Artifacts and Pipelines¶
This page explains how recsys-pipelines publishes versioned recommendation artifacts and how the service consumes the current manifest in artifact mode.
Mental model¶
Artifact mode separates offline computation from online serving:
recsys-pipelinesreads exposure events for a tenant, surface, segment, and day window.- It validates and canonicalizes the input.
- It computes enabled artifacts. The backward-compatible default is popularity and co-occurrence; richer controlled deployments can also enable implicit, content similarity, and session sequence artifacts.
- It writes immutable artifact blobs to object storage.
- It updates the current manifest for the tenant and surface.
recsys-servicereads the manifest and referenced artifacts after cache expiry or cache invalidation.

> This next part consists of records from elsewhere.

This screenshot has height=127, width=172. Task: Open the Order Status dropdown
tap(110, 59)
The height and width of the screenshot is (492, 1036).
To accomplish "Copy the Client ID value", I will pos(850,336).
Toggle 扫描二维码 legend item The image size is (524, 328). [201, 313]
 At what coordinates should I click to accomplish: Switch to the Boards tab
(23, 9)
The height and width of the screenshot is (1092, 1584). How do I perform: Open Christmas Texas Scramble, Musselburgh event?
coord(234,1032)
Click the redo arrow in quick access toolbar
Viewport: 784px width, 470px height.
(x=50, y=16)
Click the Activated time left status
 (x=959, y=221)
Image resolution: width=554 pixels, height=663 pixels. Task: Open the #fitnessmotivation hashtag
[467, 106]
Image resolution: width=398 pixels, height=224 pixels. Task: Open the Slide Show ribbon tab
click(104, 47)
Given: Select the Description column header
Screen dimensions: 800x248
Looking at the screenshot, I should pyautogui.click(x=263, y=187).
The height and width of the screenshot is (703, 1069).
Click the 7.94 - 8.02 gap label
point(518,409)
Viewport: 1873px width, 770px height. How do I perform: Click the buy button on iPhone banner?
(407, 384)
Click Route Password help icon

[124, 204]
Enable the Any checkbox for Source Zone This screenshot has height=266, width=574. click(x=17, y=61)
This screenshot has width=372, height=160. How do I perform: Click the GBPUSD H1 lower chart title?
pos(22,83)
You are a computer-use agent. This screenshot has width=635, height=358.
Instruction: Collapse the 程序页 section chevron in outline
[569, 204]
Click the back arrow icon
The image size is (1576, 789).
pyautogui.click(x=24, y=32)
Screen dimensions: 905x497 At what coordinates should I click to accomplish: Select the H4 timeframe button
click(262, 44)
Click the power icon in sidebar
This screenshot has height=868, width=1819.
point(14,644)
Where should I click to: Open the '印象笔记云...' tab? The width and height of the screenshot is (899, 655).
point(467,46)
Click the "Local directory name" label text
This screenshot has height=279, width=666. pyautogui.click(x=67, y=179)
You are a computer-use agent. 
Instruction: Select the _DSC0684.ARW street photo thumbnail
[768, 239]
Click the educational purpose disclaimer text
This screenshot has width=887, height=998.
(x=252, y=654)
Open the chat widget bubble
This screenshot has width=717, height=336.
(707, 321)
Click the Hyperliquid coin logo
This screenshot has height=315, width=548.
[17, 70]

In this mode, the thing you ship and roll back is the current manifest, not a service binary.
State locations¶
| State | Owner | Notes |
|---|---|---|
| Tenant config and rules | recsys-service database tables | Versioned control-plane documents with ETags. |
| Canonical pipeline data | recsys-pipelines configured store | Used to build deterministic daily artifacts. |
| Artifact blobs | Pipeline object store | Immutable payloads keyed by artifact type and version. |
| Current manifest | Pipeline registry | Mutable pointer under current/<tenant>/<surface>/manifest.json in local registry mode. |
| Exposure/outcome logs | Operator logging pipeline | Inputs for evaluation and incident reconstruction. |
Local pipeline command¶
The repository proof-kit path runs the pipeline against a checked-in ecommerce fixture:
make proof-kit-test
Expected result: the pipeline writes a manifest under tmp/commercial-proof-kit/pipelines/registry/current/demo/home/manifest.json and publishes artifact blobs under tmp/commercial-proof-kit/pipelines/objectstore/. The ecommerce proof kit enables and verifies popularity, cooc, implicit, content_sim, and session_seq.
Artifact selection¶
Pipeline configs can choose which artifact kinds to compute:
{
"artifact_kinds": ["popularity", "cooc", "implicit", "content_sim", "session_seq"],
"catalog": {
"path": "../examples/data/ecommerce-mini/catalog.csv",
"format": "csv"
}
}
If artifact_kinds is omitted, the pipeline preserves the original lean behavior and publishes only popularity and cooc. content_sim requires a catalog file in CSV or JSONL format. The catalog must include item_id; tags can be provided through a tags/tag_list column in CSV or a tags array in JSONL.
Freshness and rollback¶
Monitor freshness per tenant and surface:
- manifest age
- artifact publish time
- empty recommendation rate
- signal warning rate
- pipeline job success/failure
Rollback in artifact mode means restoring the previous known-good manifest content at the current manifest path. Because artifact blobs are immutable, rollback should not require recomputing artifacts if the previous blobs still exist.
Backfills¶
Backfills reprocess historical windows. Treat them as controlled operations:
- choose the date window explicitly
- check configured backfill limits
- publish only after validation passes
- compare output size and key metrics to the previous run
- keep the previous manifest available until verification passes
Service configuration¶
The service consumes artifacts when artifact mode is enabled:
RECSYS_ARTIFACT_MODE_ENABLED=true
RECSYS_ARTIFACT_MANIFEST_TEMPLATE=s3://recsys-artifacts/registry/current/{tenant}/{surface}/manifest.json
RECSYS_ARTIFACT_MANIFEST_TTL=1m
RECSYS_ARTIFACT_CACHE_TTL=1m
Use production-safe object-store credentials, TLS settings, and cache TTLs before routing real traffic.